## [DATA PROVIDED]
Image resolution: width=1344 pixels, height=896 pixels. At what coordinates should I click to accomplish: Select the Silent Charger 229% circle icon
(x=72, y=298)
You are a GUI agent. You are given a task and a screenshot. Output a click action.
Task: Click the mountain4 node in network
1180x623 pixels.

---

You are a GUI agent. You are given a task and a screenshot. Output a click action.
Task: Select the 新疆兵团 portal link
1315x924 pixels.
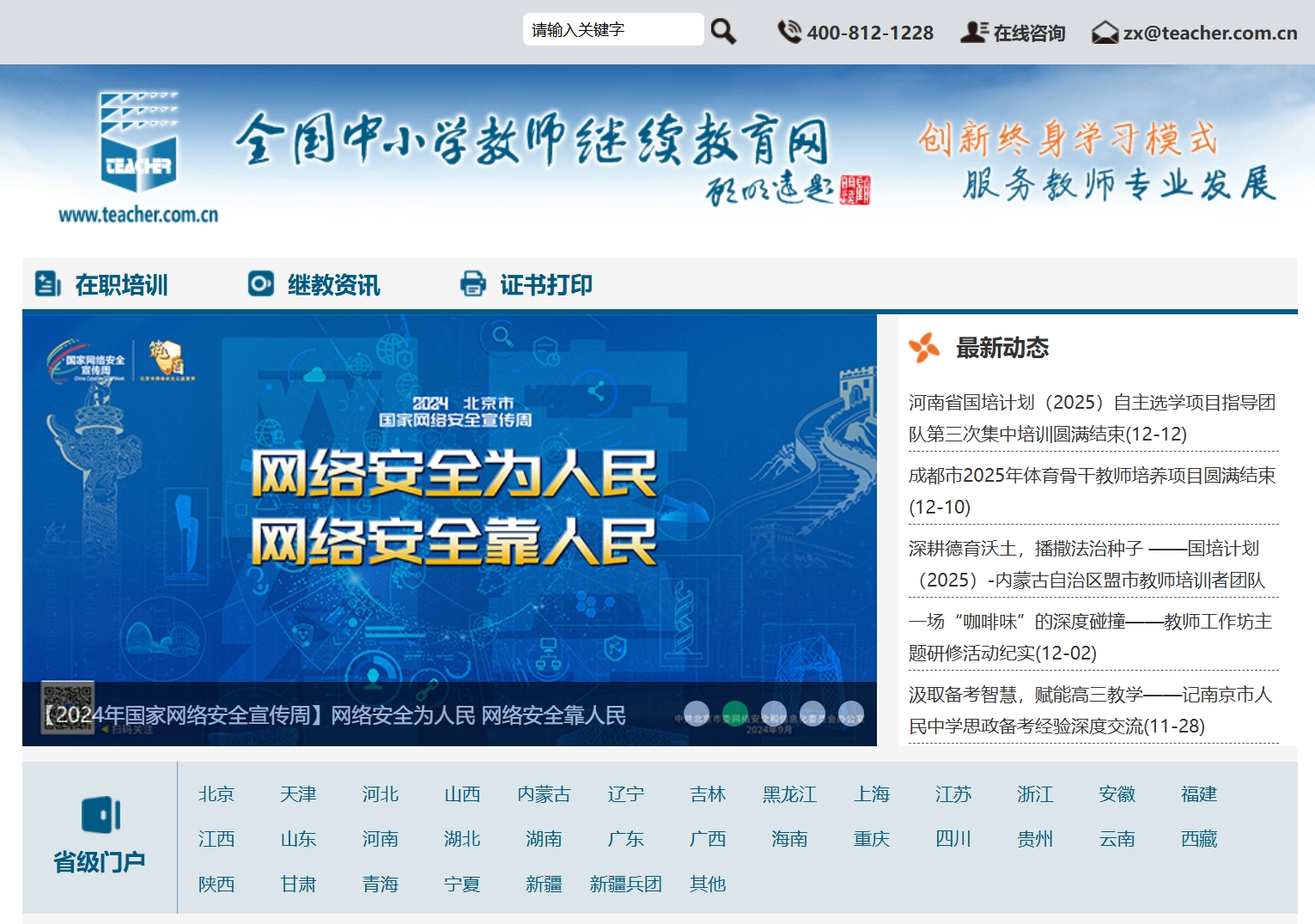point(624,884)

==

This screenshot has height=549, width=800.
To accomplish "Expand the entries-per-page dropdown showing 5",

## [REQUIRED WORK]
Return word for word the lines above from the line with "This screenshot has height=549, width=800." to the line with "the entries-per-page dropdown", including both and leaving out all others.

## [WRITTEN RESPONSE]
This screenshot has height=549, width=800.
To accomplish "Expand the entries-per-page dropdown showing 5",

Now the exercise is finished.